Le secrétaire du Conseil suprême de la sécurité nationale iranienne a ajouté que Téhéran adoptait cette nouvelle position conformément aux articles 26 et 36 de l'accord jusqu’à ce que les autres signataires s'en tiennent à leurs propres obligations.

« Les États-Unis ont pris en otage l’indépendance de l’Europe, et nous attendons que les pays de l’Union européenne agissent pour défendre leur identité et leur autonomie face à l’unilatéralisme américain », a déclaré l’amiral Ali Chamkhani.

De son côté, le conseiller diplomatique du président français, Emmanuel Bonne, a souligné qu’il n’était pas venu à Téhéran à titre de médiateur et n’était porteur d’aucun message de la part de Washington.

Il a indiqué que le président Macron essayait de trouver un mécanisme basé sur des initiatives communes, pour suspendre la guerre économique des États-Unis contre l’Iran. « Étant donné le rôle et l’influence régionale de l’Iran, Paris veut poursuivre ses contacts avec Téhéran pour mieux gérer les crises en Syrie, au Yémen, en Irak ou au Liban », a-t-il ajouté.

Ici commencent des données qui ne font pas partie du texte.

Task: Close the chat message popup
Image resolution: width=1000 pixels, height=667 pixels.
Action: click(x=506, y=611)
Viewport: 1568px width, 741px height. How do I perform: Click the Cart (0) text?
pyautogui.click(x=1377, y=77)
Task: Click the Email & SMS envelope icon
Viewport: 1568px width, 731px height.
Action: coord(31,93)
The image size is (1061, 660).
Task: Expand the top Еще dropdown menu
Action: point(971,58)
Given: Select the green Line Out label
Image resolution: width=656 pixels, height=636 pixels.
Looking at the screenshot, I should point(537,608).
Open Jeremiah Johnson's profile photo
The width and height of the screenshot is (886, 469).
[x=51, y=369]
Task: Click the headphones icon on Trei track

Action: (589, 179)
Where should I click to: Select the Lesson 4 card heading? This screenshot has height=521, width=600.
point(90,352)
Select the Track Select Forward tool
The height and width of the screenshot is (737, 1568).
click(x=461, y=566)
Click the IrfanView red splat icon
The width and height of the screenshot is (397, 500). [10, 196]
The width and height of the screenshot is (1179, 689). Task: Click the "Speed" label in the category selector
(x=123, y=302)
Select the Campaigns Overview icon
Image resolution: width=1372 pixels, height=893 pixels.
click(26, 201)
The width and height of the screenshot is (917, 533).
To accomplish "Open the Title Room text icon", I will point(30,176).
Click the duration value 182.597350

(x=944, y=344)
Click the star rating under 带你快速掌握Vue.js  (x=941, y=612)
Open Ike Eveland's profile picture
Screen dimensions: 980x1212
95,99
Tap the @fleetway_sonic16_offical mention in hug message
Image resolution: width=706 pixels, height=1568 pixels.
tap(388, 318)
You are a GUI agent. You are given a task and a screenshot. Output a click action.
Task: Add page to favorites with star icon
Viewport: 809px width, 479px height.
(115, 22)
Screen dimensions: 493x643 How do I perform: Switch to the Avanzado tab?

Les deux parties iranienne et française n’ont pas annoncé publiquement les détails de leurs discussions lors de la visite d’Emmanuel Bonne à Téhéran où les analystes estiment que la proposition de Paris consisterait à un mécanisme de « gel contre gel ».

Dans ce sens, Paris demande à Téhéran de geler son nouveau plan de réduction progressive de ses engagements dans le cadre du PGAC. En échange, la France demanderait aux États-Unis de rétablir provisoirement une partie des dérogations relative à la vente du pétrole iranien.

Le président Emmanuel Macron souhaite que ce mécanisme prépare le terrain à la reprise des négociations. Cependant, aucune source française n’indique quel serait la nature et le contenu de ces dites « négociations ».

Les observateurs à Téhéran estiment qu’il s’agirait probablement de la prochaine réunion de la commission ministérielle des pays signataires du PGAC, à savoir l’Iran et le G4+1 (Royaume-Uni, France, Russie, Chine et Allemagne). Certaines sources disent que les États-Unis souhaiteraient participer à cette réunion.

Par ailleurs, il y a deux jours, le porte-parole du ministère iranien des Affaires étrangères, Abbas Moussavi, a déclaré: « Qu’un représentant des États-Unis participe ou non à la réunion de la commission ministérielle des pays signataires du PGAC, les discussions seront consacré aux sujets liés au PGAC, ni plus ni moins. »

Cette prise de position de la part de la diplomatie iranienne indique qu’il y a un grand écart entre l’approche de l’Iran et le plan que Paris souhaiterait proposer à Téhéran et à Washington.